After a religious revelation, Chambers left the Soviet service in about 1938, and said he warned White to do the same. Beginning in 1941, messages from NKVD’s Moscow headquarters to their New York office expressed the desire to make White an effective source; replies from New York said White was uninterested and expressed doubt as to whether he knowingly aided GRU (the two agencies were sufficiently separate that one did not know the other’s sources). Finally, in 1944, as Bretton Woods was being negotiated, Moscow directed New York to tell White he “must” co-operate – a phrasing that contained at least an implicit threat of exposure, or worse. Then, and for a time afterward, White spoke to NKVD agents. His 1948 Congressional testimony denying connections to Soviet espionage was false.

And yet White did not substantially accede to Soviet demands for alterations to Bretton Woods, either in private meetings at the Treasury early in 1944, or at the conference itself. His economics never appeared to derive from or aim at Marxism. Keynes certainly was not a Marxist, and the disagreements between them derived from White’s being more conservative – more attached to traditional money, less willing to extend indefinite credit – than Keynes.
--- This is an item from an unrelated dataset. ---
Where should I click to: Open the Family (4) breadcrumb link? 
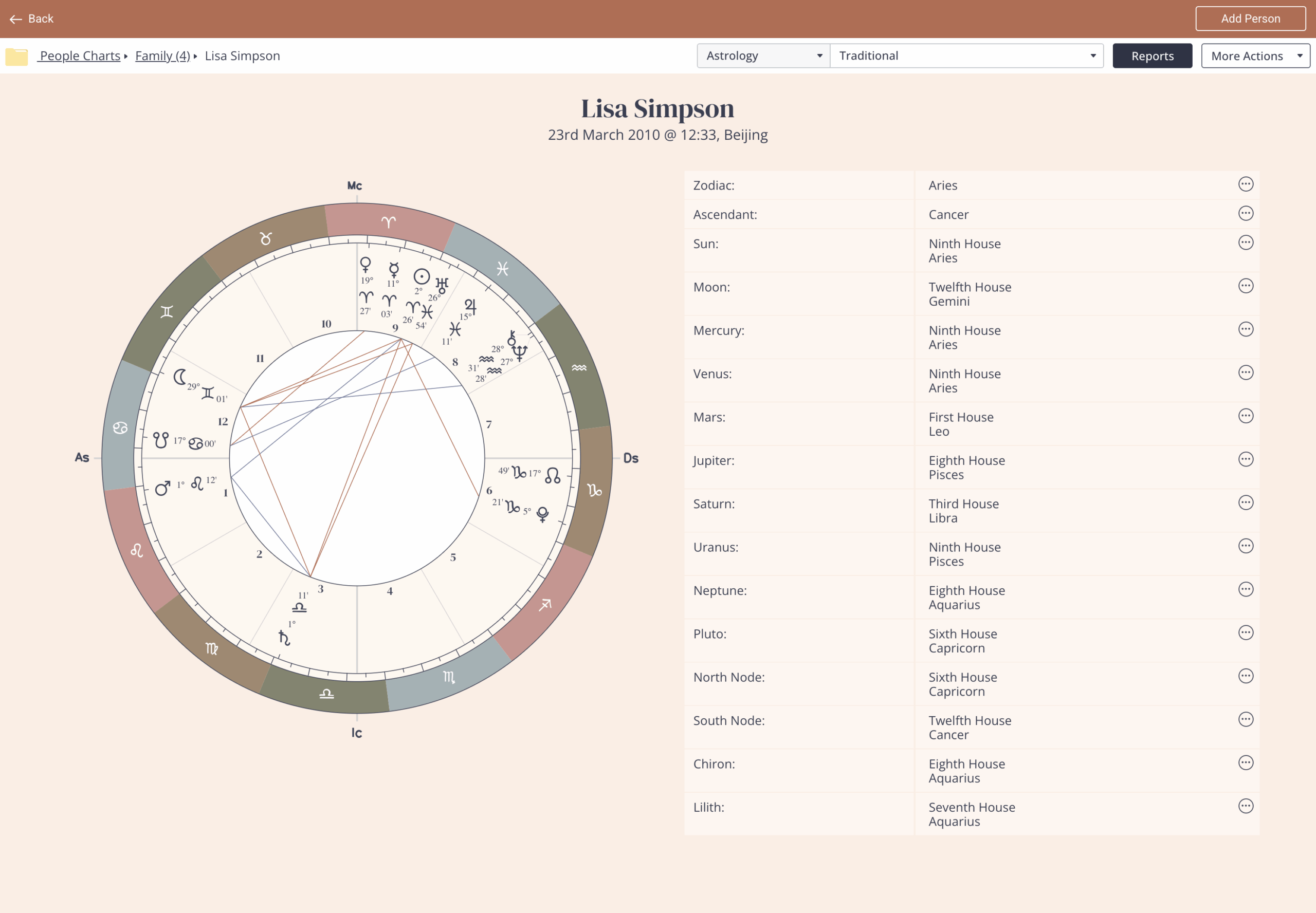(162, 56)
Steil writes at one point that Franklin Roosevelt, who took the US off the gold standard in 1933 and oversaw planning for Bretton Woods, “had only the foggiest grasp of macroeconomics”. Perhaps, but to be fair, nobody else had much more. The Great Depression so demolished preconceptions that it left what the economist John Kenneth Galbraith calls “a poor state of economic intelligence”. What Roosevelt understood clearly, and aimed at from the time he took the US off the gold standard through to the time he committed the US to Bretton Woods, was the principle that economics needed to aim at general prosperity – a goal his policies, domestic and foreign, achieved better than their gilded forebears.
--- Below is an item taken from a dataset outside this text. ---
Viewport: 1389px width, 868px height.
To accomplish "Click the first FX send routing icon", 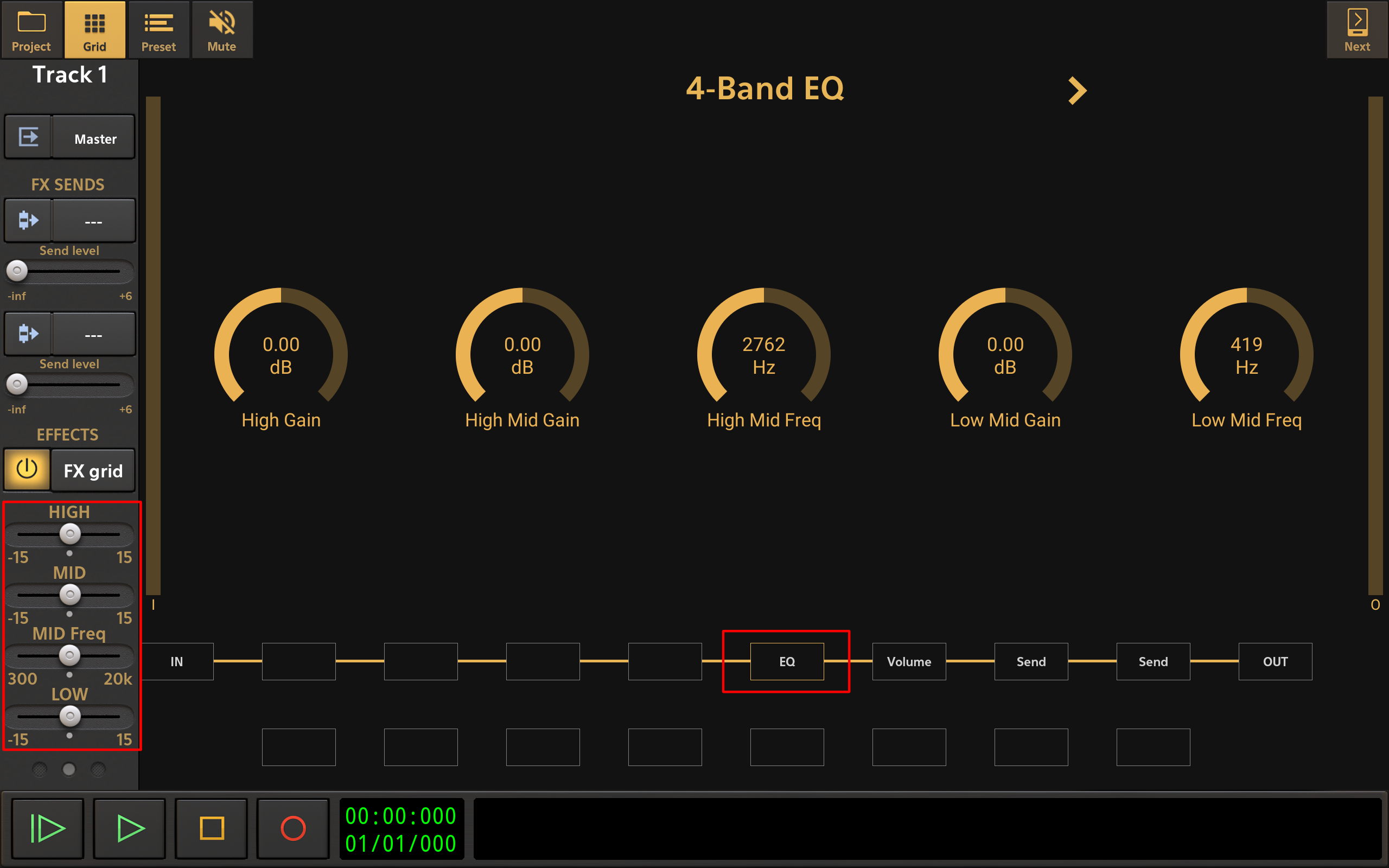I will (x=28, y=220).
UPDATE I (5/6): Dr. Benn Steil has sent me his response to Eric RAUCHWAY, TLS’s roach (with apologies to cockroaches): “Eric Rauchway Battles ‘The Battle of Bretton Woods.’”

UPDATE II (6/6): The Roach is railing, on his blog, against replies out of the Benn Steil camp. Benn writes this:

“He’s apparently part of a precious little clique of left-coast historians who snark among themselves . . .”
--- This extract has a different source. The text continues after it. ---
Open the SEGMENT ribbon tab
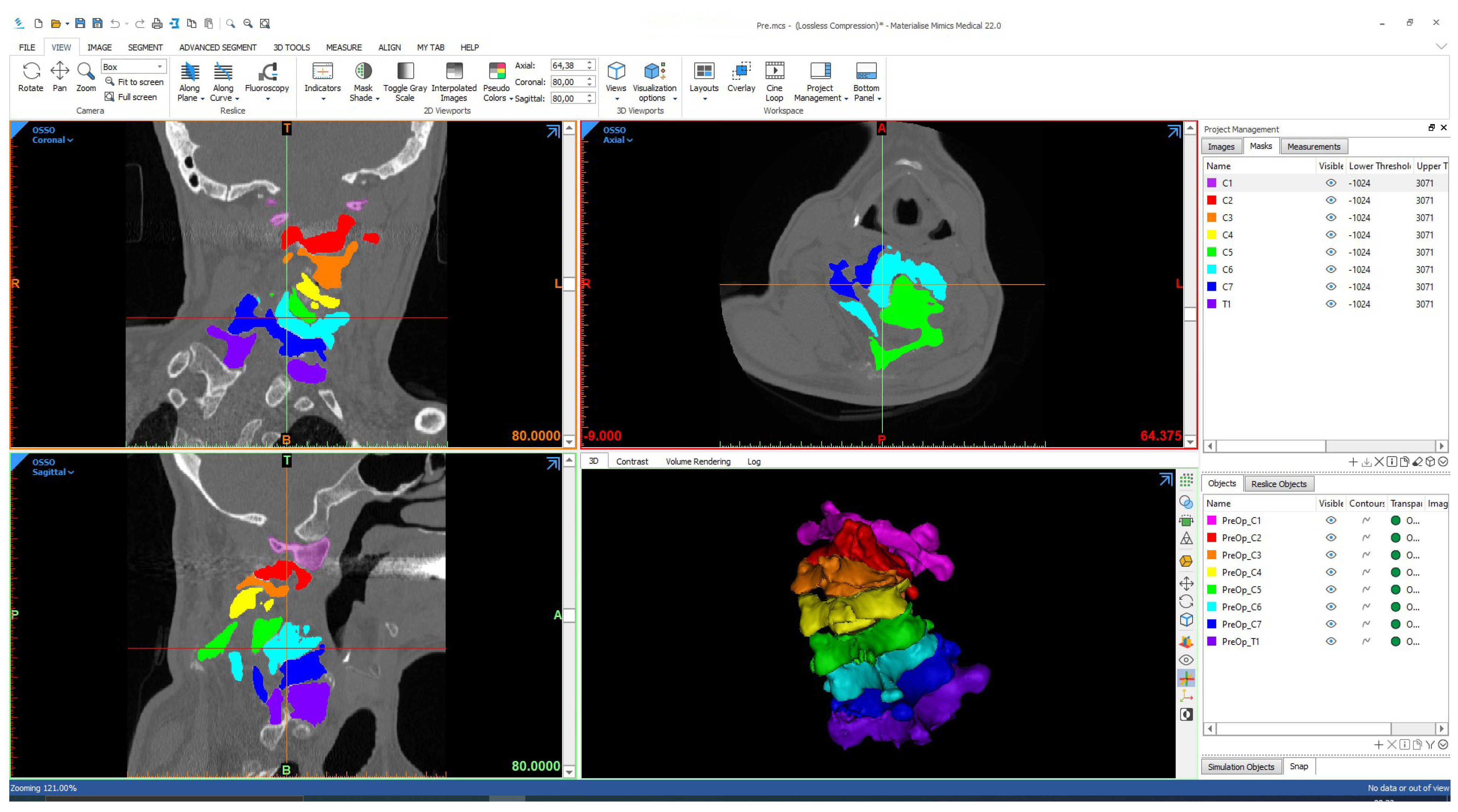 tap(145, 47)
The operative word in Benn’s note is “among themselves.” Who reads these people?

As a matter of interest, here is the Alexa rank of the “left-coast historian” who credits a soviet spy with inadvertently saving capitalism by helping convert the world to Keynesianism. (Alexa is the leading provider of free, global web metrics.”)

Yeah, The Roach needs an intervention. I recommend he read David Gordon’s Introduction to Economic Reasoning before he embarrasses himself further.

Keynesian-cum-Commie:

Global Rank: 185,535
Rank in US: 67,699
Sites Linking In: 3,462

This is not an endorsement of the Council on Foreign Relations; far from it. My intention here is to provide a reality check. The Alexa rank of the blog of Benn Steil, author of the book that dared to defend the Gold Standard:

Global Rank: 40,715
Rank in US: 15,966
Reputation: 11,281

Related: Scroll down this post for the Amazon ranks of more TLS-selected books.

I’m adamant about going cold turkey with my TLS subscription. The TLS has been a guilty pleasure for over a decade. A nerd’s version of a sound bite.